Text extract →

"""

# With Chandler loss behind, Patricky 'Pitbull' focused on Bellator gold



## HitOrGetHit (Jun 29, 2009)

> While it was Michael Chandler who eventually unseated former title holder Eddie Alvarez, Patricky "Pitbull" Freire (10-2 MMA, 3-1 UFC) knows it could have been him.
> 
> It was Freire who lost to Chandler in the finals of Bellator's season-four lightweight tournament, allowing his opponent a shot at the belt.
> 
> ...


http://mmajunkie.com/news/27960/wit...patricky-pitbull-focused-on-bellator-gold.mma


----------



## systemdnb (Dec 7, 2008)

Well it looks like this plan has derailed lol...


----------



## Wookie (Jul 20, 2008)

systemdnb said:


> Well it looks like this plan has derailed lol...


That it was! In dramatic fashion no less.


----------



## systemdnb (Dec 7, 2008)

It is just me or was this a weird article to post at 11:30 today?

"""

Given records →
"""

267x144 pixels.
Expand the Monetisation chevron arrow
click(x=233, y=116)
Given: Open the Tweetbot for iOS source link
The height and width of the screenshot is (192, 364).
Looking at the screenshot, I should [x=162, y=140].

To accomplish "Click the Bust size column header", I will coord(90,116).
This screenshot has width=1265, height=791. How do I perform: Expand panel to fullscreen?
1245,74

"""
"""

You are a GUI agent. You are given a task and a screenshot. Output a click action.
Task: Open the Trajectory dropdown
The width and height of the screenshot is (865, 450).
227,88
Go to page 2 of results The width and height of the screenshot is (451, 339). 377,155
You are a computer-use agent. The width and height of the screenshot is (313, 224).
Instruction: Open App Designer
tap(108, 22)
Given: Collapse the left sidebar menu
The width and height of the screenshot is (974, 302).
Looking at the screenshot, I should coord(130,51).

"""

Tasks to perform →
[A] Answer these about the forum thread on Patricky Freire, one line each:
(i) Which former title holder did Michael Chandler unseat?
(ii) In which Bellator tournament final did Freire lose to Chandler?
(iii) At what time does systemdnb say the article was posted?
[B] Extend the forum thread on Patricky Freire with the next few posts after its last one.

Answers by task →
[A]
(i) Eddie Alvarez
(ii) The season-four lightweight tournament
(iii) 11:30

[B]
----------



## Canadian Psycho (Apr 22, 2007)

Good fight with an intense ending. Bellator has been relatively solid as of late.


----------



## systemdnb (Dec 7, 2008)

Canadian Psycho said:


> Good fight with an intense ending. Bellator has been relatively solid as of late.


I agree! For the most part all the fights have been super exciting! I bet there happy with there own flying knee KO, KO's and dislocated elbow highlight reel. Not to mention just some serious stand up wars from guys with HEART.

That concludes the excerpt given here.